In England, ivy is a rather frowzy gentleman, lending his charm to old buildings with a result as cozy as a Harris Tweed, a briar pipe full of bright and burley, and a “hot cuppa” on a chilly and damp afternoon.

Yet bring the English gent to the New World, and he becomes a lager-lout, sprawling, intruding, wrecking.

One principle of my garden-practice involves what I call “necessary cruelty,” where one simply has to intervene when Nature gets out of balance. I planted those first sprigs of ivy in an attempt to control erosion at the edge of our property. Now, it’s a carpet, joining another from my deceased neighbor’s garden (where poison ivy joins the party in the vegetable mosh-pit).

Now that two young fellows have bought that house, I’m actually pleased that they’ll do some judicious spraying of Roundup (the only toxin I own, with a quart of concentrate lasting me many years). The new neighbors promise to be very careful of my garden. I’ll go over to assist with my heavy-duty weed-whacker and sprayer on The Day of Doom.

My own organic methods of pulling and trimming work for me. Readers seeking to reduce another pest, Bermuda or “Wire” Grass, might want to look back at an old piece I did for Whole News (follow this link to all of my old columns).

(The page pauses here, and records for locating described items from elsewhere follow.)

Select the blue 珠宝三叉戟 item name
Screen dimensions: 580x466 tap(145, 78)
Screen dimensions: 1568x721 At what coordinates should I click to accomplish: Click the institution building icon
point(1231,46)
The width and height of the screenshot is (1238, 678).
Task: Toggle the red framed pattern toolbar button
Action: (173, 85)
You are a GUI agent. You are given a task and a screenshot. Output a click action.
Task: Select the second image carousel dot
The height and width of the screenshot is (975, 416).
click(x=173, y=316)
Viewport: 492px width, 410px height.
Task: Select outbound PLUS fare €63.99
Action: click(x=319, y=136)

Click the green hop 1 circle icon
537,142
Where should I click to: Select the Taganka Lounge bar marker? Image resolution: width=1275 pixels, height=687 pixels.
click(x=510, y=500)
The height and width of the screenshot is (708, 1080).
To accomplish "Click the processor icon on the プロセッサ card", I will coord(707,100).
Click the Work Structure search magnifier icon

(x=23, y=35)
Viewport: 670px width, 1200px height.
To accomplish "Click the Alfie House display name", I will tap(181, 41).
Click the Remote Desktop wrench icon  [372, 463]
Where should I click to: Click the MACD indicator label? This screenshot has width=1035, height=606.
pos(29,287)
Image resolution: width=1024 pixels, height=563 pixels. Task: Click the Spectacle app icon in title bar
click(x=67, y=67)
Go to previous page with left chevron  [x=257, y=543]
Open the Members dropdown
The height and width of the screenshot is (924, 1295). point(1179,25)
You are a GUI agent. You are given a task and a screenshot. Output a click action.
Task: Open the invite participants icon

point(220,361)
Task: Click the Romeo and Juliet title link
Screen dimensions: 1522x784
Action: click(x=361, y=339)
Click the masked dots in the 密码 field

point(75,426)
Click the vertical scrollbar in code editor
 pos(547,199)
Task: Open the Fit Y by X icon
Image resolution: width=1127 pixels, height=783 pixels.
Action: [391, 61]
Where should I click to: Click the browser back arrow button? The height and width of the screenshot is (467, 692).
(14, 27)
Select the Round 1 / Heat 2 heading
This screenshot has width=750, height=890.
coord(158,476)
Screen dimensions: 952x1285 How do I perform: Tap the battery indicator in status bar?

By there’s a lesson in the ivy beyond necessary cruelty: knowing the land and not planting foolishly.

Blessed Mabon and may your gardens go to sleep peacefully during the Dark Half of the year.

As a belated PS, I want to thank anyone who recalls my old monthly column of this name in the long-defunct free publication, Whole News.  It appeared in an era before blogs got popular, and I hope this blog will interest my fellow UUs, neo-pagans, and open-minded souls walking any spiritual path who seek ways to bring a bit of mindfulness and sustainable practice into their gardens.